As it turns out, there are three main solutions. First, we could try explicitly looping over the dictionary using something like my_dict.items(). Alternatively, we could create a generator expression: next(key for key, value in my_dict.items() if value == value_to_find). Finally, we could invert the dictionary completely to retrieve the key like normal.

Problem Introduction

Awhile back, I wrote an article about how to invert a dictionary. In other words, how do we swap keys and values in a dictionary? Well, as it turns out, sometimes we don’t need to flip an entire dictionary. All we need is a key given a value.

Normally when we use a dictionary, we pass it a key to retrieve a value. But, what if we want to retrieve a key given a value? In other words, what if we want to perform a reverse dictionary lookup. For example, given the following dictionary, we might want to retrieve the first key that matches the value “red”:

my_dict = { 
  "color": "red", 
  "width": 17, 
  "height": 19
}

In this case, we would expect our solution to return “color”. Of course, there might be multiple keys that match. How do we decide which one to grab?

Luckily, we won’t be digging into the nuance in this article. Instead, we’ll be looking at a handful of solutions that return the first key or every key that matches the value.

Solutions

In this article, we’ll take a look at a few ways to perform a reverse ditionary lookup. As always, we’ll kick things off with a brute force solution. Then, we’ll look at some more sophisticated solutions.

Reverse Dictionary Lookup by Brute Force

Perhaps a straightforward way of solving this problem is to iterate over the dictionary until we find the value we’re looking for:

my_dict = {"color": "red", "width": 17, "height": 19}
value_to_find = "red"
for key, value in my_dict.items(): 
  if value == value_to_find: 
    print(f'{key}: {value}')

In this case, we’re searching the dictionary for the value “red”. During each iteration, we’ll check if the value we’re looking for matches the current value. If it does, we print the results.

If we copy this solution verbatim, it will actually spit out all the matching keys. In this case, we’ll only see “color: red”. That said, a larger dictionary could yield duplicates.

At any rate, there are plenty of more interesting solutions ahead!

Reverse Dictionary Lookup Using a Generator Expression

Instead of looping over our dictionary explicitly, we could leverage a generator expression (PEP 289) which looks a lot like a list comprehension:

my_dict = {"color": "red", "width": 17, "height": 19}
value_to_find = "red"
key = next(key for key, value in my_dict.items() if value == value_to_find)
print(f'{key}: {value_to_find}')

Naturally, the difference between a list comprehension and a generator expression is that there’s no list created.
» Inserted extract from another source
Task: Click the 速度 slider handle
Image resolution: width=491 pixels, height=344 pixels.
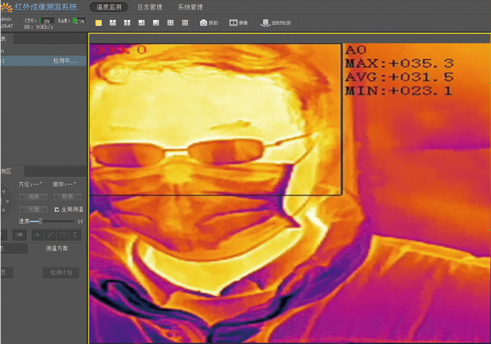Action: 40,221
In other words, we save memory and possibly time.

In the example above, instead of generating a list of all of the key-value pairs and iterating over them, we repeatedly generate a new key-value pair until we find one that matches. This clever bit of code is basically a condensed version of our loop from our brute forced solution. Of course, the iteration stops when we find what we need.
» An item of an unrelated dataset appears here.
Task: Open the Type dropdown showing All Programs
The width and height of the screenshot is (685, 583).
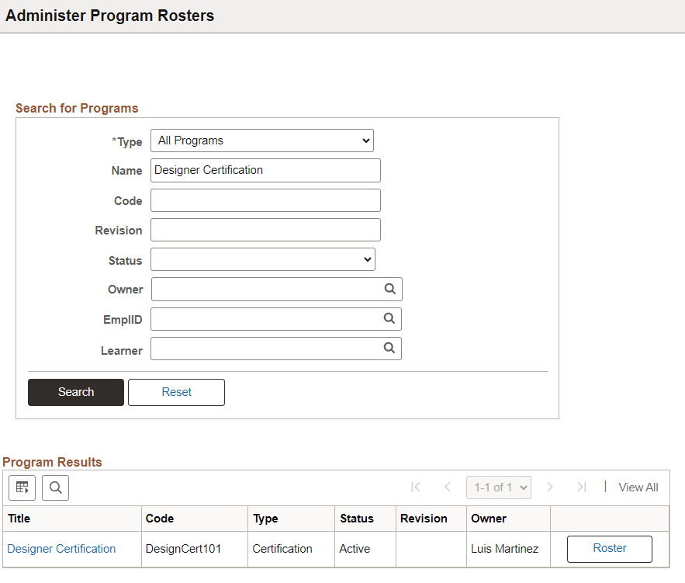Action: pos(261,141)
Again, be aware that this solution will only return the first key that matches our lookup value. If we wanted more than one key, we’d have to store the generator expression:

exp = (key for key, value in my_dict.items() if value == value_to_find)
next(exp) # First matching key
next(exp) # Second matching key

If we call next more times than there are matches, we get a StopIteration error. As a workaround, we can use a for-each loop directly:

exp = (key for key, value in my_dict.items() if value == value_to_find)
for key in exp: 
  print(key)

Now, isn’t that nice?

Reverse Dictionary Lookup Using an Inverse Dictionary

As I mentioned in the problem description, we can always completely flip the dictionary:

my_dict = {"color": "red", "width": 17, "height": 19}
value_to_find = "red"
my_inverted_dict = {value: key for key, value in my_dict.items()}
key = my_inverted_dict[value_to_find]

If you haven’t had a chance to read the other article, basically this solution takes advantage of a dictionary comprehension. In other words, it constructs a new dictionary from the original dictionary. Naturally, the part that does the magic is value: key which reverses the mapping.
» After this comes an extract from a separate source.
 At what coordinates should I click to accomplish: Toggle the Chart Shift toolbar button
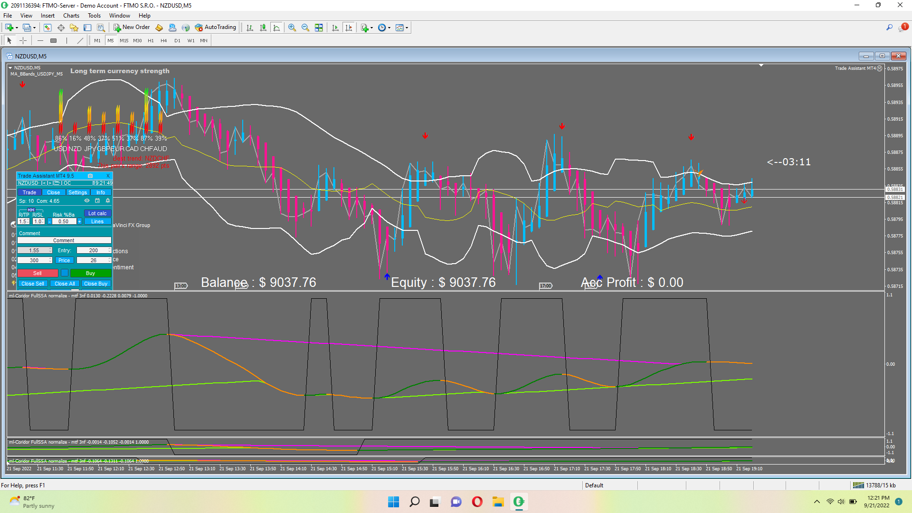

Unfortunately, this solution won’t work for every circumstance because not all values are hashable (e.g. lists), but it gets the job done. Likewise, it only saves the last key for any duplicate values. As a result, other possible keys are lost.

If we want a solution that generates a list of keys, we can do something like the following:

my_dict = {"color": "red", "width": 17, "height": 19}
value_to_find = "red"
my_inverted_dict = dict()
for key, value in my_dict.items(): 
  my_inverted_dict.setdefault(value, list()).append(key)
keys = my_inverted_dict[value_to_find]

In this example, we end up with a list of keys rather than a single key.

Performance

As always, let’s take a look at the performance of each of these solutions. First, we’ll need to set them up in strings:

setup = """
my_dict = {"color": "red", "width": 17, "height": 19}
value_to_find = "red"
"""

brute_force_single = """
for key, value in my_dict.items(): 
  if value == value_to_find: 
    break
"""

brute_force_multi = """
for key, value in my_dict.items(): 
  if value == value_to_find: 
    pass
"""

generator_single = """
next(key for key, value in my_dict.items() if value == value_to_find)
"""

generator_multi = """
exp = (key for key, value in my_dict.items() if value == value_to_find)
for key in exp:
  pass
"""

inverse_single = """
my_inverted_dict = {value: key for key, value in my_dict.items()}
my_inverted_dict[value_to_find]
"""

inverse_multi = """
my_inverted_dict = dict()
for key, value in my_dict.items(): 
  my_inverted_dict.setdefault(value, list()).append(key)
my_inverted_dict[value_to_find]
"""

For the sake of completeness, I adapted each solution to each possible scenario. Either we want a single key, or we want many keys. As a result, each test is labeled single or multi, respectively.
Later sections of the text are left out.